__Requirement__:
Retype all of the data shown below, keeping every character the same.

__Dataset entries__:
==========
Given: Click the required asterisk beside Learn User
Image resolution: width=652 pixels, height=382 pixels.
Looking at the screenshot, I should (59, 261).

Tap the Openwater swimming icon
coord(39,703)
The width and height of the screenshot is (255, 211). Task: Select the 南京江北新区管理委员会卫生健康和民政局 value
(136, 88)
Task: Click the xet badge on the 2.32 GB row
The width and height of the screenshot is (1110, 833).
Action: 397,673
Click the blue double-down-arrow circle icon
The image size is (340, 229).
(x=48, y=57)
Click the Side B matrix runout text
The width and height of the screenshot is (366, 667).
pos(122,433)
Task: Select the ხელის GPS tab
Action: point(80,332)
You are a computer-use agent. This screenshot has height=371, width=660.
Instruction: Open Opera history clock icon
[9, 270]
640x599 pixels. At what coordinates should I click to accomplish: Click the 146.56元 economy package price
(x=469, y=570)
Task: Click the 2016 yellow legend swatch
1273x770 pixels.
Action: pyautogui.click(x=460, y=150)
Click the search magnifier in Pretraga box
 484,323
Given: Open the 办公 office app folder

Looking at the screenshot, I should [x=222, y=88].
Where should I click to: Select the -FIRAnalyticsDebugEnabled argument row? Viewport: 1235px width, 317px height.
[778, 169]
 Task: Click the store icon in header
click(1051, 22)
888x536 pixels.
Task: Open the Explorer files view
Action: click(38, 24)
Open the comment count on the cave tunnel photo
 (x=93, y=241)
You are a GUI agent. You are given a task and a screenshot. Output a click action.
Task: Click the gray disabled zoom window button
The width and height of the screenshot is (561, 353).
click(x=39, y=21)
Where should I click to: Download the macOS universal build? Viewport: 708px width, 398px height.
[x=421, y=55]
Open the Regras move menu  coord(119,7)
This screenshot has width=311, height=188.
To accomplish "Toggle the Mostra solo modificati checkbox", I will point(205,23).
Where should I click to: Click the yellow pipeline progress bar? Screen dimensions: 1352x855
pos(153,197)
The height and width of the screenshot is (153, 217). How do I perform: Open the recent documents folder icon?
==========
__Response to this exercise__:
Given: Click the required asterisk beside Learn User
Image resolution: width=652 pixels, height=382 pixels.
Looking at the screenshot, I should (59, 261).

Tap the Openwater swimming icon
coord(39,703)
The width and height of the screenshot is (255, 211). Task: Select the 南京江北新区管理委员会卫生健康和民政局 value
(136, 88)
Task: Click the xet badge on the 2.32 GB row
The width and height of the screenshot is (1110, 833).
Action: 397,673
Click the blue double-down-arrow circle icon
The image size is (340, 229).
(x=48, y=57)
Click the Side B matrix runout text
The width and height of the screenshot is (366, 667).
pos(122,433)
Task: Select the ხელის GPS tab
Action: point(80,332)
You are a computer-use agent. This screenshot has height=371, width=660.
Instruction: Open Opera history clock icon
[9, 270]
640x599 pixels. At what coordinates should I click to accomplish: Click the 146.56元 economy package price
(x=469, y=570)
Task: Click the 2016 yellow legend swatch
1273x770 pixels.
Action: pyautogui.click(x=460, y=150)
Click the search magnifier in Pretraga box
 484,323
Given: Open the 办公 office app folder

Looking at the screenshot, I should [x=222, y=88].
Where should I click to: Select the -FIRAnalyticsDebugEnabled argument row? Viewport: 1235px width, 317px height.
[778, 169]
 Task: Click the store icon in header
click(1051, 22)
888x536 pixels.
Task: Open the Explorer files view
Action: click(38, 24)
Open the comment count on the cave tunnel photo
 (x=93, y=241)
You are a GUI agent. You are given a task and a screenshot. Output a click action.
Task: Click the gray disabled zoom window button
The width and height of the screenshot is (561, 353).
click(x=39, y=21)
Where should I click to: Download the macOS universal build? Viewport: 708px width, 398px height.
[x=421, y=55]
Open the Regras move menu  coord(119,7)
This screenshot has width=311, height=188.
To accomplish "Toggle the Mostra solo modificati checkbox", I will point(205,23).
Where should I click to: Click the yellow pipeline progress bar? Screen dimensions: 1352x855
pos(153,197)
The height and width of the screenshot is (153, 217). How do I perform: Open the recent documents folder icon?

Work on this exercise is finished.